One range is to be output from the listing below, exactly as written: the line with "26 de Octubre de 2026Clases en Vivo16" to the line with "01 de Octubre de 2026HyFlex120", both kept.
■ ■ ■ ■
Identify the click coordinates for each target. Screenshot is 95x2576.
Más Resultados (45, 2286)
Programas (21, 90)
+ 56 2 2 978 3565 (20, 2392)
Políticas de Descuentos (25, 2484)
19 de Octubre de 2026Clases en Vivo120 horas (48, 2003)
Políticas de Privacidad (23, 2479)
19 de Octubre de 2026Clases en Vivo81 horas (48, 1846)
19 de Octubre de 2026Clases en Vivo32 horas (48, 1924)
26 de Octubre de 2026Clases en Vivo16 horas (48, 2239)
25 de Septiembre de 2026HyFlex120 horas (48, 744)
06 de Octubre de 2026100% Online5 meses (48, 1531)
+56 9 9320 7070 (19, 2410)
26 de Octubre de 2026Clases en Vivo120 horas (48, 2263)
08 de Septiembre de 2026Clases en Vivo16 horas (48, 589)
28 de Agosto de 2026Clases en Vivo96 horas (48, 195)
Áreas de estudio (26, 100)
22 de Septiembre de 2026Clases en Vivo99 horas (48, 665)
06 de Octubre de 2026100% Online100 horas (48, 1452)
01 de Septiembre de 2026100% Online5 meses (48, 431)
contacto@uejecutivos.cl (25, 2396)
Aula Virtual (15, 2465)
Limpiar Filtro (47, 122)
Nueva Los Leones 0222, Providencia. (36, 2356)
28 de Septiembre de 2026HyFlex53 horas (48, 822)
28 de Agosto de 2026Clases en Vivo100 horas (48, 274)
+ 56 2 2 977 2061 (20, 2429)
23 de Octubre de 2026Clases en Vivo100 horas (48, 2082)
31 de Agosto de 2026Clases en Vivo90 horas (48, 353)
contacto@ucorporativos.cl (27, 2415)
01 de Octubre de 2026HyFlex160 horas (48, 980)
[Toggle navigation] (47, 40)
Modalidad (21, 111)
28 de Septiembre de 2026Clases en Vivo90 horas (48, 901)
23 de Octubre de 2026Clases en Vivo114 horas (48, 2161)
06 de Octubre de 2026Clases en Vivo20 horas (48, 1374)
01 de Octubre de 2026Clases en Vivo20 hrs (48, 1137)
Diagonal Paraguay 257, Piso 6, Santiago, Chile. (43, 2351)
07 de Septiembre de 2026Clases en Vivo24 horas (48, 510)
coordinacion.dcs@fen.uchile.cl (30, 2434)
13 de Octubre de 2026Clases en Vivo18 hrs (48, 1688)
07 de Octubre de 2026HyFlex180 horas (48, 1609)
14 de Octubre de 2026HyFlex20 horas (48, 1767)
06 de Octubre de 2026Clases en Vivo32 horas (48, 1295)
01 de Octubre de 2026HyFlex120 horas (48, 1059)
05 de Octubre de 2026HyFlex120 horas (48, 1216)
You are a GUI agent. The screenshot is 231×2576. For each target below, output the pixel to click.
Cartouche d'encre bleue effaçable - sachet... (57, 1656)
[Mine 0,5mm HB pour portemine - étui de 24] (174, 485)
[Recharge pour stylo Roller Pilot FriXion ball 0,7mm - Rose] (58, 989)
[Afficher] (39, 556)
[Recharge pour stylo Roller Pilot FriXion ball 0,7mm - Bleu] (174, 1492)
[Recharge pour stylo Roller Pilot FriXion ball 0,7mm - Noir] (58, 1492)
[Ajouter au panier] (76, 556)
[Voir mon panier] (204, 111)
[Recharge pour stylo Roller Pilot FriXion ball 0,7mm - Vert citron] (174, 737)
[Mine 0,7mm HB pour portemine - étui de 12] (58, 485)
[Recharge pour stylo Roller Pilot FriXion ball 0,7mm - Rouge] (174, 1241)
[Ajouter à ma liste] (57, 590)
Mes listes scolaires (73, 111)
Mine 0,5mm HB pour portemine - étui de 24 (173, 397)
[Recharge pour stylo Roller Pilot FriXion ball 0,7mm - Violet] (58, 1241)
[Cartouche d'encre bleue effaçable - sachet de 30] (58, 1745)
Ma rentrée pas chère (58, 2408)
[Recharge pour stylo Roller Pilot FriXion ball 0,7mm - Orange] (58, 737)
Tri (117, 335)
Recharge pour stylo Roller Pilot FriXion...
■ ■ ■ ■
### Solution for this exercise
26 de Octubre de 2026Clases en Vivo16 horas (48, 2239)
25 de Septiembre de 2026HyFlex120 horas (48, 744)
06 de Octubre de 2026100% Online5 meses (48, 1531)
+56 9 9320 7070 (19, 2410)
26 de Octubre de 2026Clases en Vivo120 horas (48, 2263)
08 de Septiembre de 2026Clases en Vivo16 horas (48, 589)
28 de Agosto de 2026Clases en Vivo96 horas (48, 195)
Áreas de estudio (26, 100)
22 de Septiembre de 2026Clases en Vivo99 horas (48, 665)
06 de Octubre de 2026100% Online100 horas (48, 1452)
01 de Septiembre de 2026100% Online5 meses (48, 431)
contacto@uejecutivos.cl (25, 2396)
Aula Virtual (15, 2465)
Limpiar Filtro (47, 122)
Nueva Los Leones 0222, Providencia. (36, 2356)
28 de Septiembre de 2026HyFlex53 horas (48, 822)
28 de Agosto de 2026Clases en Vivo100 horas (48, 274)
+ 56 2 2 977 2061 (20, 2429)
23 de Octubre de 2026Clases en Vivo100 horas (48, 2082)
31 de Agosto de 2026Clases en Vivo90 horas (48, 353)
contacto@ucorporativos.cl (27, 2415)
01 de Octubre de 2026HyFlex160 horas (48, 980)
[Toggle navigation] (47, 40)
Modalidad (21, 111)
28 de Septiembre de 2026Clases en Vivo90 horas (48, 901)
23 de Octubre de 2026Clases en Vivo114 horas (48, 2161)
06 de Octubre de 2026Clases en Vivo20 horas (48, 1374)
01 de Octubre de 2026Clases en Vivo20 hrs (48, 1137)
Diagonal Paraguay 257, Piso 6, Santiago, Chile. (43, 2351)
07 de Septiembre de 2026Clases en Vivo24 horas (48, 510)
coordinacion.dcs@fen.uchile.cl (30, 2434)
13 de Octubre de 2026Clases en Vivo18 hrs (48, 1688)
07 de Octubre de 2026HyFlex180 horas (48, 1609)
14 de Octubre de 2026HyFlex20 horas (48, 1767)
06 de Octubre de 2026Clases en Vivo32 horas (48, 1295)
01 de Octubre de 2026HyFlex120 horas (48, 1059)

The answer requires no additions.